→ Description of the task:
Put the lines below, starting at the line that contains "has width=964, height=508." and ending at the line that contains "Open what happens", into a Markdown table with a No. column that numbers each line and a Text column that holds it. Leave out any blank lines.

»»

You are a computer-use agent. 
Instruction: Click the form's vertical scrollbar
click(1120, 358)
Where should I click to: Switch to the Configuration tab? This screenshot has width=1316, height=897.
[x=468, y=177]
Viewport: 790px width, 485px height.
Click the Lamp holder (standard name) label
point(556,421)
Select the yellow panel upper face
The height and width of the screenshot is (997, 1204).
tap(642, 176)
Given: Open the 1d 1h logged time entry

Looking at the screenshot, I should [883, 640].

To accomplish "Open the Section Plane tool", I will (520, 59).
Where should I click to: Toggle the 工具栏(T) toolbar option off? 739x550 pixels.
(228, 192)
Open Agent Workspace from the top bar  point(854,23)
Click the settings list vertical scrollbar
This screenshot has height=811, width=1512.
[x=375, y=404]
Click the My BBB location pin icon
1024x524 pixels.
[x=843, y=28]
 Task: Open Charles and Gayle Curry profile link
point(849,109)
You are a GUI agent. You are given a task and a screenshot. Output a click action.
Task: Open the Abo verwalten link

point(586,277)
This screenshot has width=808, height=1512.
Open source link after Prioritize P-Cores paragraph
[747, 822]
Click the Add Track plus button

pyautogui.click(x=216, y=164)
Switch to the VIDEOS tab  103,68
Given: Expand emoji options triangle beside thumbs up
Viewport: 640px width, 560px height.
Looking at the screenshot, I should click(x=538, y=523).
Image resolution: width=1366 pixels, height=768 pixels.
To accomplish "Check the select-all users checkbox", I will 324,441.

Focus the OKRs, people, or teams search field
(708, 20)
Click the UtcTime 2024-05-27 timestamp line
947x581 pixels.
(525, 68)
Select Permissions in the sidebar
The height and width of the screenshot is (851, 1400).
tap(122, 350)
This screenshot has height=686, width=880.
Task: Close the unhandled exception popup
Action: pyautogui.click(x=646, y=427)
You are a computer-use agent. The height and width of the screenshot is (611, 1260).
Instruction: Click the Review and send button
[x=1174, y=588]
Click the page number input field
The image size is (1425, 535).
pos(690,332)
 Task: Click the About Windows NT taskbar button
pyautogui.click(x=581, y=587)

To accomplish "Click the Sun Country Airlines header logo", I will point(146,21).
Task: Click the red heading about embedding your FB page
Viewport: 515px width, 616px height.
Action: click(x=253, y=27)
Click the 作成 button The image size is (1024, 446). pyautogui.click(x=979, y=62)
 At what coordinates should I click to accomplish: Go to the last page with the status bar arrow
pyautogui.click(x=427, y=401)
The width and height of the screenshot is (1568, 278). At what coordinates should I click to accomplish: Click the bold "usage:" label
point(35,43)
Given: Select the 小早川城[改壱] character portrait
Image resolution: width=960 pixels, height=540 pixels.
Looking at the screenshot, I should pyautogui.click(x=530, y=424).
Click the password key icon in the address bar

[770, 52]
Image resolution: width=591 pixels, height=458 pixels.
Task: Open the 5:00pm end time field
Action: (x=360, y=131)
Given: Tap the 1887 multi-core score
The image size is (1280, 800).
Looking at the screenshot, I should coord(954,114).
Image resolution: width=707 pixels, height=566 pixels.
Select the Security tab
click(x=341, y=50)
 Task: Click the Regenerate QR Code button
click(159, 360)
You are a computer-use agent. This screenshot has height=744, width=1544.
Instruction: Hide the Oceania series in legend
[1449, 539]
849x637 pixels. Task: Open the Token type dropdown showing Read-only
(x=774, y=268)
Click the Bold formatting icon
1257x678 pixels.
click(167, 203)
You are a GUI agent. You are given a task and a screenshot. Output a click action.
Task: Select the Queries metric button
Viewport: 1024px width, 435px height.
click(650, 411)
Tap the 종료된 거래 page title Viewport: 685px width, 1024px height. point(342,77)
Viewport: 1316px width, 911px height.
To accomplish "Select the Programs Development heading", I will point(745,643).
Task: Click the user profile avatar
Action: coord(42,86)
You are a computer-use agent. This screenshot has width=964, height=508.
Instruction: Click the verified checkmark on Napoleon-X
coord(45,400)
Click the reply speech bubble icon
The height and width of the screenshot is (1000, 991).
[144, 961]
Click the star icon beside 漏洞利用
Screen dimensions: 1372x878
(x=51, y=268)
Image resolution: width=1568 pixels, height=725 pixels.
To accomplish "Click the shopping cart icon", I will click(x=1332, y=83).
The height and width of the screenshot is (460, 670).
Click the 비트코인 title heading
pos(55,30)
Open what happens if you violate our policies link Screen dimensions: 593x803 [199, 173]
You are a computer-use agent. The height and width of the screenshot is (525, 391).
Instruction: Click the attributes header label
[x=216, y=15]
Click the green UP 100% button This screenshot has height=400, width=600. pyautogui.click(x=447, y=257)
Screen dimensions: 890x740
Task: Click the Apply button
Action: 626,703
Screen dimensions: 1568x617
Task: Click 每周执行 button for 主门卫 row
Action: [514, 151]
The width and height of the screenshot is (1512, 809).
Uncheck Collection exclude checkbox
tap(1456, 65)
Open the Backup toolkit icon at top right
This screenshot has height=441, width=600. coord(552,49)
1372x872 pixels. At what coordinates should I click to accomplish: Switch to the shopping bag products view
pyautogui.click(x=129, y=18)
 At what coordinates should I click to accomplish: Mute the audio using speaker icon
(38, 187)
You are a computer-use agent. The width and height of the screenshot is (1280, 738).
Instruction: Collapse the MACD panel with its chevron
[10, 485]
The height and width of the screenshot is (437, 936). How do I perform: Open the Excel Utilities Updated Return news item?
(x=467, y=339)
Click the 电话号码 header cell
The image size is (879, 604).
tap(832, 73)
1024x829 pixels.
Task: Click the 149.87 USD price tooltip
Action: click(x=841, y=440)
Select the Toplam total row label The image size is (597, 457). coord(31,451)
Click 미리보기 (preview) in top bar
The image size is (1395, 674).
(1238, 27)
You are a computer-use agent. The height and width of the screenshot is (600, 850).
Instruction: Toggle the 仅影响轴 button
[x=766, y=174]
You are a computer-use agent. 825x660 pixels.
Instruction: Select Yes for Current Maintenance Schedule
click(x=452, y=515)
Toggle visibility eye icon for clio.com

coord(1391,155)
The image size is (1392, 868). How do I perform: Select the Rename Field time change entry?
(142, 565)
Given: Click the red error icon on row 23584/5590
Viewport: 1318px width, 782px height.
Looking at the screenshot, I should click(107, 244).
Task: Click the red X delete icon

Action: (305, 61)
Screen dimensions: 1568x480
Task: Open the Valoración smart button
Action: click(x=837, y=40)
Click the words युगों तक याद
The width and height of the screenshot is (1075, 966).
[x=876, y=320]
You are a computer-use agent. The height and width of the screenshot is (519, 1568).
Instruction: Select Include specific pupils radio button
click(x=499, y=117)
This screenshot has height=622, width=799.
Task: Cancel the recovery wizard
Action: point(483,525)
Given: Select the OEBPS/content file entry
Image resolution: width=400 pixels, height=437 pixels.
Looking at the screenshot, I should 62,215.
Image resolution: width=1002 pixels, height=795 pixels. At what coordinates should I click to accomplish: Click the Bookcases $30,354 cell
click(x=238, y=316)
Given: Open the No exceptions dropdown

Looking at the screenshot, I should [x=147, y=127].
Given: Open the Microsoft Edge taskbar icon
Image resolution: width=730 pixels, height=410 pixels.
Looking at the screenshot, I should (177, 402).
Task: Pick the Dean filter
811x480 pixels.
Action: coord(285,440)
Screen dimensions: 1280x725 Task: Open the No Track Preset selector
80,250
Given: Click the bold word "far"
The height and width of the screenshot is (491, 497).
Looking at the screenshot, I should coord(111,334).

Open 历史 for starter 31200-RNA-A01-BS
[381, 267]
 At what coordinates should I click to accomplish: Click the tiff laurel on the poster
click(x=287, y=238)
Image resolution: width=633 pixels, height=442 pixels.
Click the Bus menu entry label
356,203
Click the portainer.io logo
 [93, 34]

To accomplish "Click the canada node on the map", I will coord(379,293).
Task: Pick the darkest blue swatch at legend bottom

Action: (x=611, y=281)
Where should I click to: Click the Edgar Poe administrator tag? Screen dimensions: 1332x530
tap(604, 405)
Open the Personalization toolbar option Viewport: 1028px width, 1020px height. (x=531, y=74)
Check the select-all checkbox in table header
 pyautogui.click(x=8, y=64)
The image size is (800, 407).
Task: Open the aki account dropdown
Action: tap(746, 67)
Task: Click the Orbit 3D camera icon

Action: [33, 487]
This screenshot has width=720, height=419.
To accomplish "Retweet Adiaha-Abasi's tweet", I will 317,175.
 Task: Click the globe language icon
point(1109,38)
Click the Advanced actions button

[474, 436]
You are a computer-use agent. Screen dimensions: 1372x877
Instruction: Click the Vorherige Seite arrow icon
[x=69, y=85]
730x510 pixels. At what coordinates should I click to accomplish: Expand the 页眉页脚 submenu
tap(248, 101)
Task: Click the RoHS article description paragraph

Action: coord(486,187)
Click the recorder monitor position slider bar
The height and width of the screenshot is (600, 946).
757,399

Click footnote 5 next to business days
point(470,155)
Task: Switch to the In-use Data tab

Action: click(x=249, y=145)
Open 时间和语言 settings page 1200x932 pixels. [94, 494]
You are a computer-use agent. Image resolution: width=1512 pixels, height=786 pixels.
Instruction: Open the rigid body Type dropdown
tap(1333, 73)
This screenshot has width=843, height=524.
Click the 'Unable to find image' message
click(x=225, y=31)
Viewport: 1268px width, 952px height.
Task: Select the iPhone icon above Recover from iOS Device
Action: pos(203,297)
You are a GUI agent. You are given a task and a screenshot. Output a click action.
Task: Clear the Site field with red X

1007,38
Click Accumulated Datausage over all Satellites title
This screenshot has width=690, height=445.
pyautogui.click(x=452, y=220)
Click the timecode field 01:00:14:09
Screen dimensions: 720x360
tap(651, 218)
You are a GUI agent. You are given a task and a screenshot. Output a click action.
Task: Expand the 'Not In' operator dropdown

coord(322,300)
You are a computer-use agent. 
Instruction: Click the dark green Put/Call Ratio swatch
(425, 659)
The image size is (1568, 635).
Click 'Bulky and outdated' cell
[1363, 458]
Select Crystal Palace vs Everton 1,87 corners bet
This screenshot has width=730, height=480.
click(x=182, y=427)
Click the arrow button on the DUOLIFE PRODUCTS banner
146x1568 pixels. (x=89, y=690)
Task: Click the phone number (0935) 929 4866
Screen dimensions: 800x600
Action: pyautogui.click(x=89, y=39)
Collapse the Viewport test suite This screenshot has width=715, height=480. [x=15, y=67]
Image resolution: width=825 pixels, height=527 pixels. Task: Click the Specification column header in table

««

→ Correct answer:
| No. | Text |
|---|---|
| 1 | You are a computer-use agent. This screenshot has width=964, height=508. |
| 2 | Instruction: Click the verified checkmark on Napoleon-X |
| 3 | coord(45,400) |
| 4 | Click the reply speech bubble icon |
| 5 | The height and width of the screenshot is (1000, 991). |
| 6 | [144, 961] |
| 7 | Click the star icon beside 漏洞利用 |
| 8 | Screen dimensions: 1372x878 |
| 9 | (x=51, y=268) |
| 10 | Image resolution: width=1568 pixels, height=725 pixels. |
| 11 | To accomplish "Click the shopping cart icon", I will click(x=1332, y=83). |
| 12 | The height and width of the screenshot is (460, 670). |
| 13 | Click the 비트코인 title heading |
| 14 | pos(55,30) |
| 15 | Open what happens if you violate our policies link Screen dimensions: 593x803 [199, 173] |